- **Source records**:
:::

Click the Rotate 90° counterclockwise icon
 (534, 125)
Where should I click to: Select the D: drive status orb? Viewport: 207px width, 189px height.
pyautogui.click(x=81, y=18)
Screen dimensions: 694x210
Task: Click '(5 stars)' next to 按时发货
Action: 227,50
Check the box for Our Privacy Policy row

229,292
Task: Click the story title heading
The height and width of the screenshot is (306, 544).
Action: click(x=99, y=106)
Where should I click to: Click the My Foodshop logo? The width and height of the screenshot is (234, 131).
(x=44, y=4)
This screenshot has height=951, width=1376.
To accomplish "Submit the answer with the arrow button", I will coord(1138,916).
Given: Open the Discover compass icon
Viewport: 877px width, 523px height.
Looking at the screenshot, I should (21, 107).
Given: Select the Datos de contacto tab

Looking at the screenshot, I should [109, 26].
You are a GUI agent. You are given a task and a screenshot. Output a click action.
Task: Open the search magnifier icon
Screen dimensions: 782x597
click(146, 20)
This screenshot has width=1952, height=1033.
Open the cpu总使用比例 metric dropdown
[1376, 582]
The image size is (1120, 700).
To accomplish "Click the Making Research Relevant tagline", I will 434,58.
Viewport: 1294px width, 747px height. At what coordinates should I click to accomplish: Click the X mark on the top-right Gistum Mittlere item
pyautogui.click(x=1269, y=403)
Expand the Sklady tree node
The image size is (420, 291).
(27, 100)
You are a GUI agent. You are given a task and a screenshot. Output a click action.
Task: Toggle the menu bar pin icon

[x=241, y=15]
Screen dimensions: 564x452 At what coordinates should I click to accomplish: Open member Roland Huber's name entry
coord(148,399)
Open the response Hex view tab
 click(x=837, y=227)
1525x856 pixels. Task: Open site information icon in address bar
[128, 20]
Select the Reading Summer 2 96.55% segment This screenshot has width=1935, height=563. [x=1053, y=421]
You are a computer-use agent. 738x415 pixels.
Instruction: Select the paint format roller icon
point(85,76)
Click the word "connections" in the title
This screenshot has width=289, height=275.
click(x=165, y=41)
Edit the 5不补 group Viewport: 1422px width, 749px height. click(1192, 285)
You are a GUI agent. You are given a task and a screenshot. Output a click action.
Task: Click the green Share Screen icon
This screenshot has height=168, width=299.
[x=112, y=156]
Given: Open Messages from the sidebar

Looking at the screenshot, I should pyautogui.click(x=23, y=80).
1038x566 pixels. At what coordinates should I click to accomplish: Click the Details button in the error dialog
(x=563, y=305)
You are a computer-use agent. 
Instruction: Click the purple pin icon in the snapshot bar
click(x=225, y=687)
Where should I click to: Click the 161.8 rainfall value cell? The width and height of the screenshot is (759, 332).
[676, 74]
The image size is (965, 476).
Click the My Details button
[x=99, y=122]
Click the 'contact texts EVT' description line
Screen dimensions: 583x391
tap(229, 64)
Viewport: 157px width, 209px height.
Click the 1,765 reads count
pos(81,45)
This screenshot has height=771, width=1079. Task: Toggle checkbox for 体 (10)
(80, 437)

:::

- **Goal**:
Print every one of the lines above, reproducing each one without any changes.

- **Solution for this exercise**:
Click the Rotate 90° counterclockwise icon
 (534, 125)
Where should I click to: Select the D: drive status orb? Viewport: 207px width, 189px height.
pyautogui.click(x=81, y=18)
Screen dimensions: 694x210
Task: Click '(5 stars)' next to 按时发货
Action: 227,50
Check the box for Our Privacy Policy row

229,292
Task: Click the story title heading
The height and width of the screenshot is (306, 544).
Action: click(x=99, y=106)
Where should I click to: Click the My Foodshop logo? The width and height of the screenshot is (234, 131).
(x=44, y=4)
This screenshot has height=951, width=1376.
To accomplish "Submit the answer with the arrow button", I will coord(1138,916).
Given: Open the Discover compass icon
Viewport: 877px width, 523px height.
Looking at the screenshot, I should (21, 107).
Given: Select the Datos de contacto tab

Looking at the screenshot, I should [109, 26].
You are a GUI agent. You are given a task and a screenshot. Output a click action.
Task: Open the search magnifier icon
Screen dimensions: 782x597
click(146, 20)
This screenshot has width=1952, height=1033.
Open the cpu总使用比例 metric dropdown
[1376, 582]
The image size is (1120, 700).
To accomplish "Click the Making Research Relevant tagline", I will 434,58.
Viewport: 1294px width, 747px height. At what coordinates should I click to accomplish: Click the X mark on the top-right Gistum Mittlere item
pyautogui.click(x=1269, y=403)
Expand the Sklady tree node
The image size is (420, 291).
(27, 100)
You are a GUI agent. You are given a task and a screenshot. Output a click action.
Task: Toggle the menu bar pin icon

[x=241, y=15]
Screen dimensions: 564x452 At what coordinates should I click to accomplish: Open member Roland Huber's name entry
coord(148,399)
Open the response Hex view tab
 click(x=837, y=227)
1525x856 pixels. Task: Open site information icon in address bar
[128, 20]
Select the Reading Summer 2 96.55% segment This screenshot has width=1935, height=563. [x=1053, y=421]
You are a computer-use agent. 738x415 pixels.
Instruction: Select the paint format roller icon
point(85,76)
Click the word "connections" in the title
This screenshot has width=289, height=275.
click(x=165, y=41)
Edit the 5不补 group Viewport: 1422px width, 749px height. click(1192, 285)
You are a GUI agent. You are given a task and a screenshot. Output a click action.
Task: Click the green Share Screen icon
This screenshot has height=168, width=299.
[x=112, y=156]
Given: Open Messages from the sidebar

Looking at the screenshot, I should pyautogui.click(x=23, y=80).
1038x566 pixels. At what coordinates should I click to accomplish: Click the Details button in the error dialog
(x=563, y=305)
You are a computer-use agent. 
Instruction: Click the purple pin icon in the snapshot bar
click(x=225, y=687)
Where should I click to: Click the 161.8 rainfall value cell? The width and height of the screenshot is (759, 332).
[676, 74]
The image size is (965, 476).
Click the My Details button
[x=99, y=122]
Click the 'contact texts EVT' description line
Screen dimensions: 583x391
tap(229, 64)
Viewport: 157px width, 209px height.
Click the 1,765 reads count
pos(81,45)
This screenshot has height=771, width=1079. Task: Toggle checkbox for 体 (10)
(80, 437)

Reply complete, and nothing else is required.